Rising rents eat up scarce federal voucher dollars

While it won't affect her directly, the housing authority has a finite pool of money from which to fund section 8 vouchers.

"It keeps us from serving new people," said Karen McVea, rental assistance director at Housing Authority of Thurston County, of perpetually rising rents. "The more we spend in rent for existing tenants, the fewer and fewer we can serve over time."

The housing authority currently serves 1,940 households through section 8 vouchers.

The result, McVea said, is a "downward spiral": Despite rising need and additional contracts being awarded by the federal government, the number of tenants served with section 8 vouchers in Thurston County has actually gone down by about 100 people over the last decade.

Part of the reason for that is Congress never fully funded voucher programs to begin with, let alone kept pace with rising rent costs.
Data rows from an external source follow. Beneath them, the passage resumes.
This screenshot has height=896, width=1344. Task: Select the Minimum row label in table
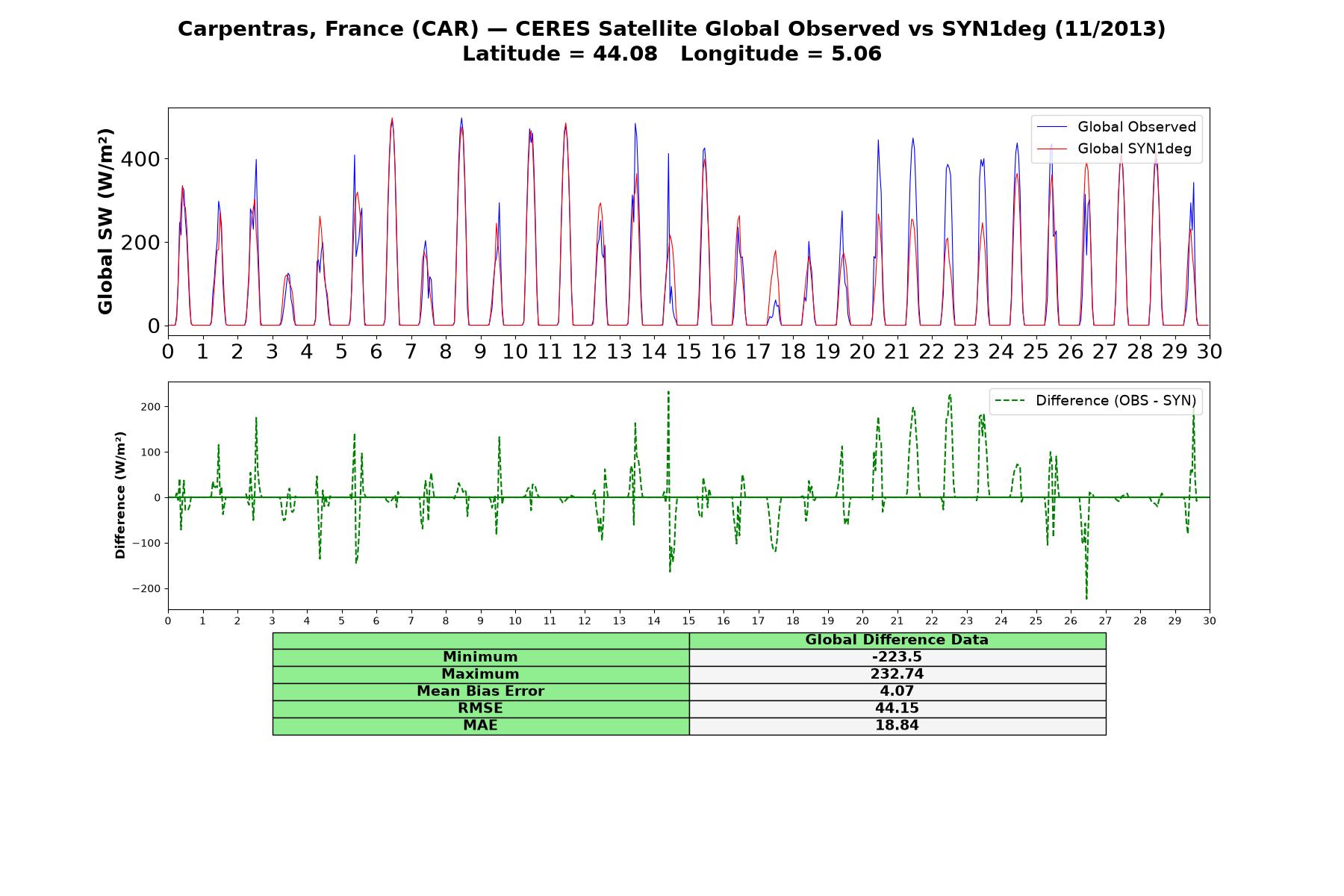pos(481,657)

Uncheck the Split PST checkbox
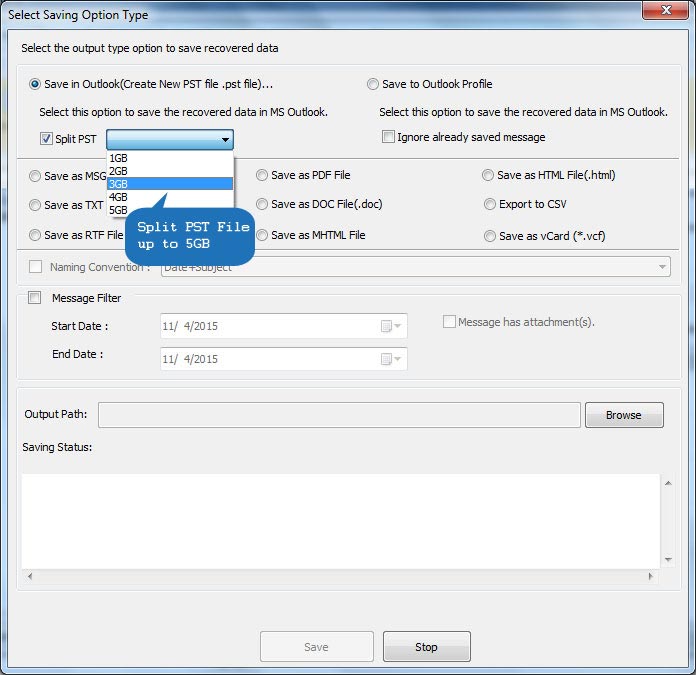[46, 139]
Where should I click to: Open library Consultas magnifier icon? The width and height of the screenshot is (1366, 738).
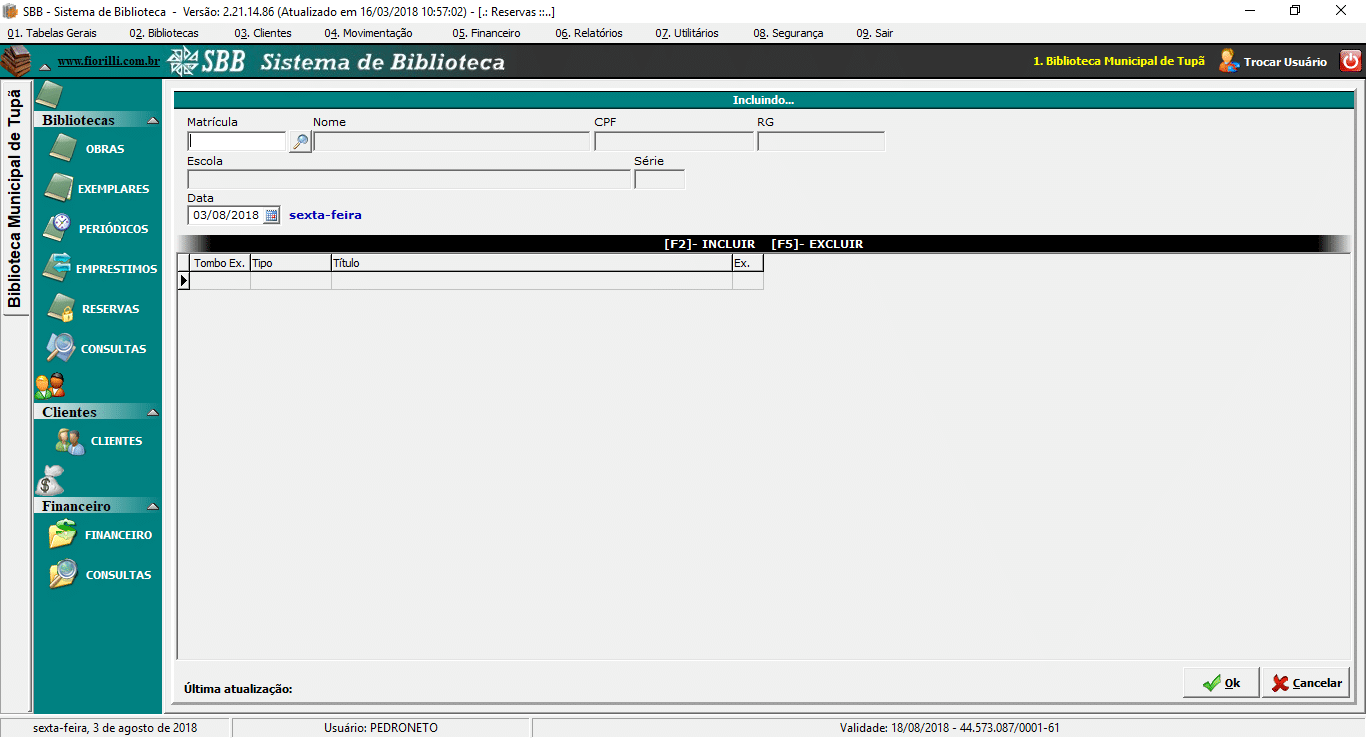[61, 348]
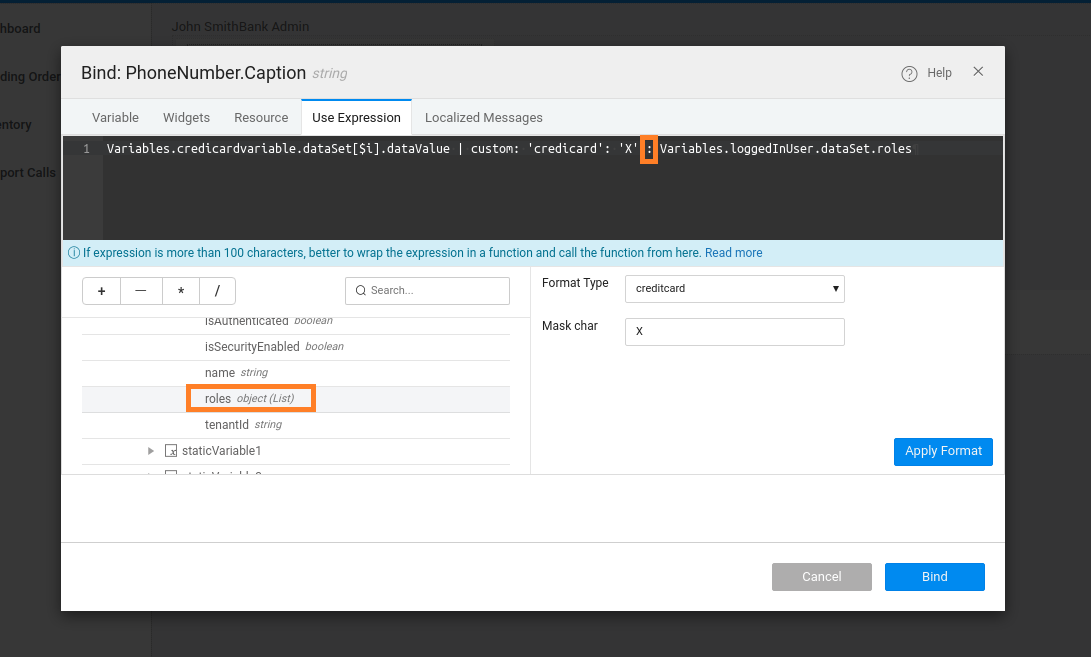
Task: Click the minus operator icon
Action: 140,290
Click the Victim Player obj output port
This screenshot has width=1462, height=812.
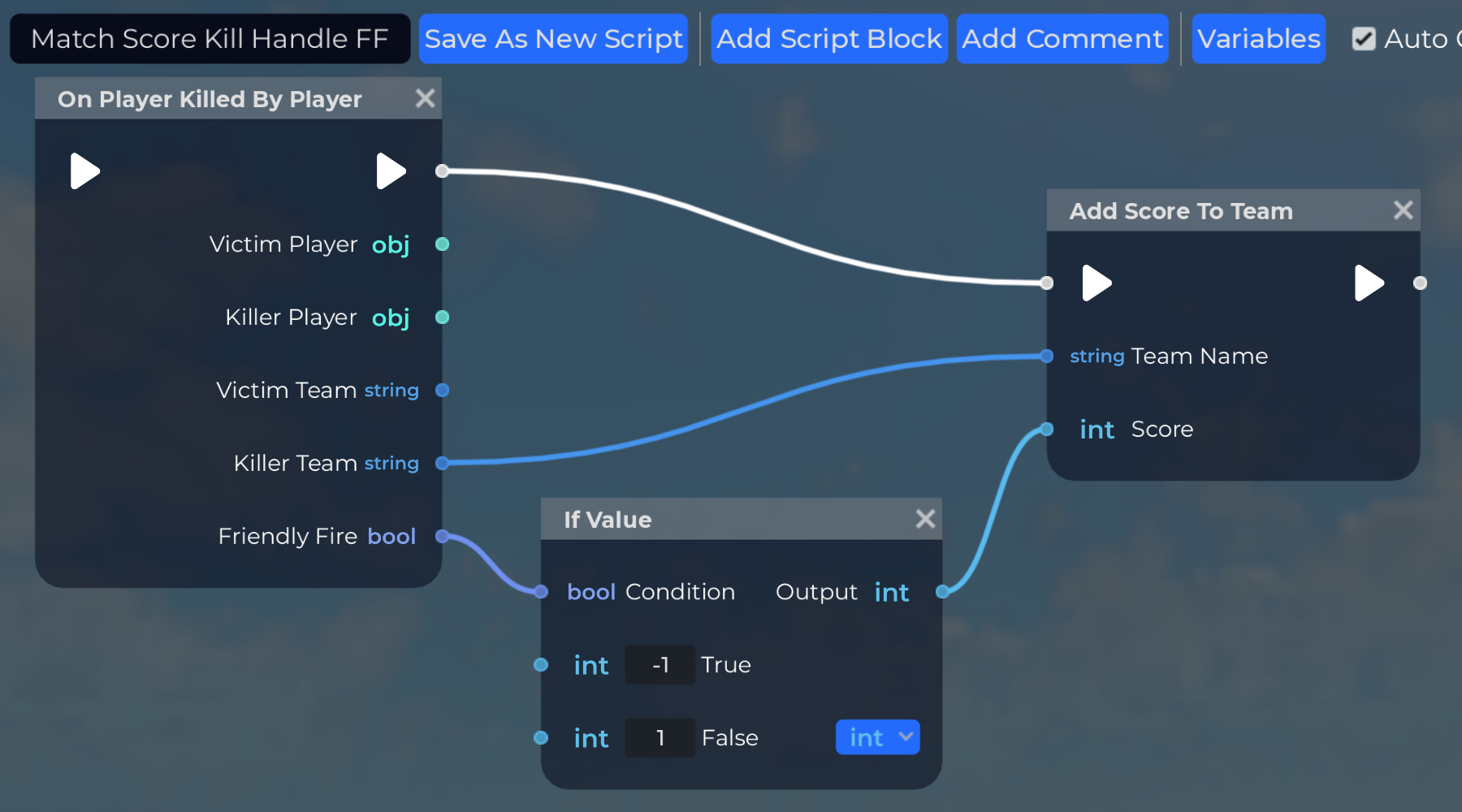coord(442,244)
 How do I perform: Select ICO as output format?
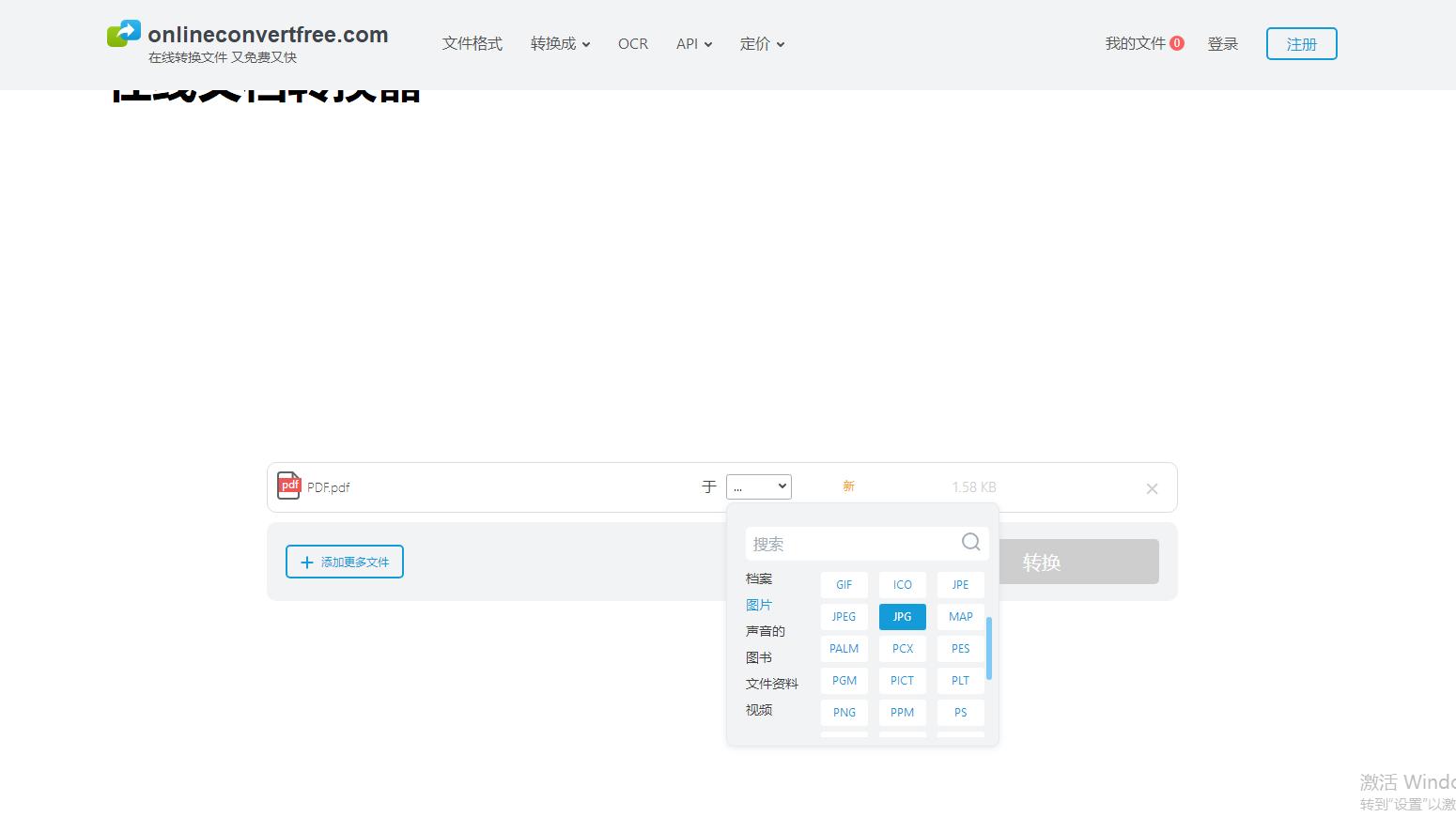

Arends, the Deer Run resident, notices the same trend with programs like TANF: Even if her benefits were to increase — which is rare — the money would go straight to her landlord.

"I can't build anything for myself because I'm just a funnel that cash goes through from the state into his pocket," Arends said. "Low-income housing doesn't solve that problem."

One Boardwalk resident in her 80s, who agreed to talk to The Olympian on condition of anonymity, recently got notice that her rent was set go up by about $60, to $1,050.

Still, the other options on the private market are mostly worse or more expensive. At least at Boardwalk, the utilities are included, she said.

Like Mayi, she appreciates the building and its proximity to the waterfront and the senior center.

But her margins are incredibly tight — she makes less than $1,300 from Social Security, and a little more from her husband's pension, and that has to cover medical costs, too. She's got a hip replacement coming up, and that's going to be expensive. To keep grocery costs low, she uses the Food Bank.